Wednesday, June 1, 2016

The Greatest Show on Earth (1952)

Director: Cecil B. DeMille

Writers: Fredric M. Frank, Barre Lyndon, Theodore St. John, Frank Cavett, Jack Gariss

Composer: Victor Young

Starring: Betty Hutton, Cornel Wilde, Charlton Heston, Dorothy Lamour, GLoria Grahame, Henry Wilcoxon, Lyle Bettger, Lawrence Tierney, Emmett Kelly, Frank Wilcox, James Stewart, Julia Faye, Cecil B. DeMille

More info: IMDb

Tagline: The Heartbeat Story of Circus People, Filmed with the Cooperation of Ringling Bros. - Barnum and Bailey Circus!

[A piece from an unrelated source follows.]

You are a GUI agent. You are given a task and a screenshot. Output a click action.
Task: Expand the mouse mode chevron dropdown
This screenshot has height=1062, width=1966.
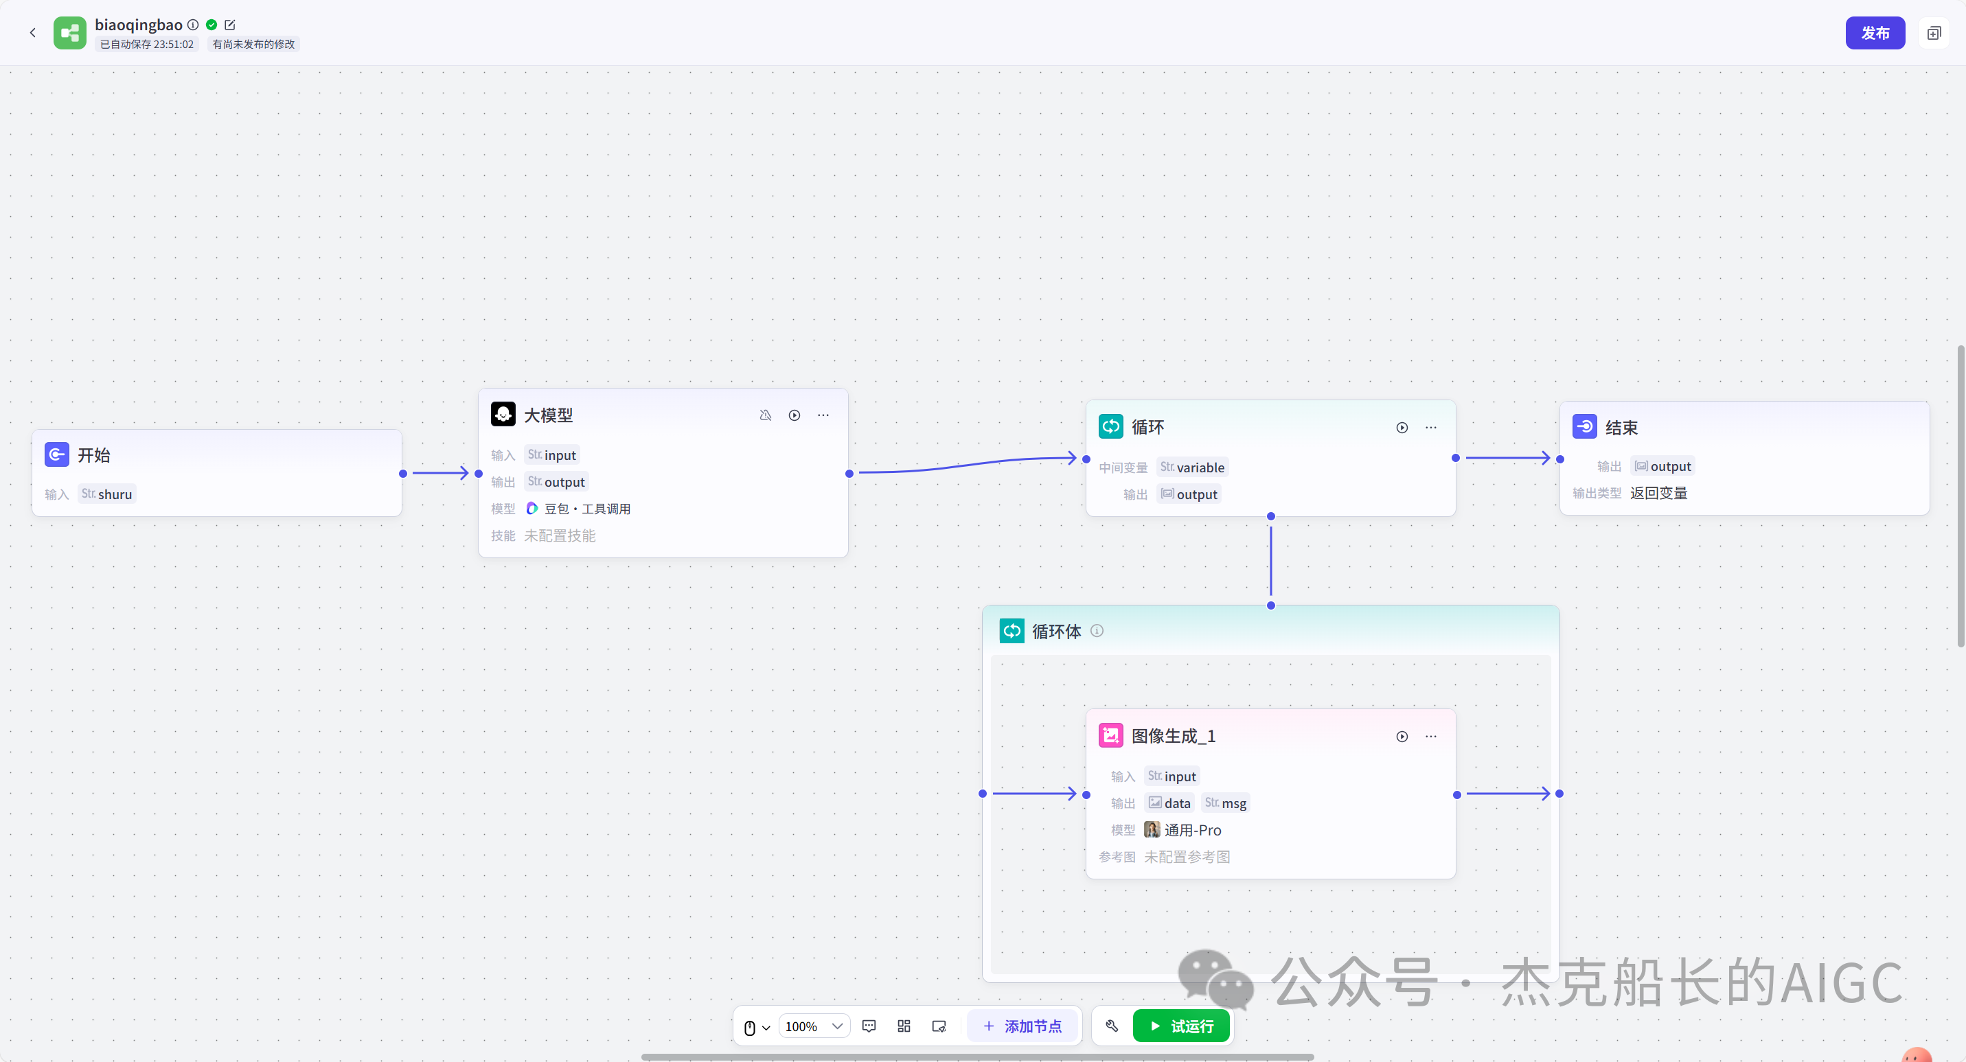767,1026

Plot: To ensure a full profitable season, circus manager Brad Braden engages The Great Sebastian, though this moves his girlfriend Holly from her hard-won center trapeze spot. Holly and Sebastian begin a dangerous one-upmanship duel in the ring, while he pursues her on the ground. Subplots involve the secret past of Buttons the Clown and the efforts of racketeers to move in on the game concessions.



My rating: 7/10

Will I watch it again?  No.

First of all, shame on Netflix for showing this in widescreen when it wasn't filmed that way (wide started mainstream in '54).  I was watching THE ENEMY BELOW (1957)  on Netflix the other day and they showed it in 1:66 until the end credits and then it went to its proper 1:85 for.  Boneheads.  This is a pretty fun picture.  It's two and a half hours long and probably half of that is the various circus acts during live performances.  That's the fun part.  I was loving that stuff.  I can imagine that seeing this on the big screen 60+ years ago would've been like putting you right there in the big top.  The first 90 minutes of drama does little but build little by little until the final hour when major things start to happen.  It's got a great cast and I was really surprised at how professional Hutton & Wilde looked as trapeze artists.  Their stunt work is amazing.   I'm sure a real trapeze artist would think it's OK at best but to the layman, it looked good to me.  This won the Best Picture Oscar, beating out HIGH NOON, IVANHOE, MOULIN ROUGE and THE QUIET MAN.  Can you believe that?  It's good but it's not better than these movies (I've seen them all but MR).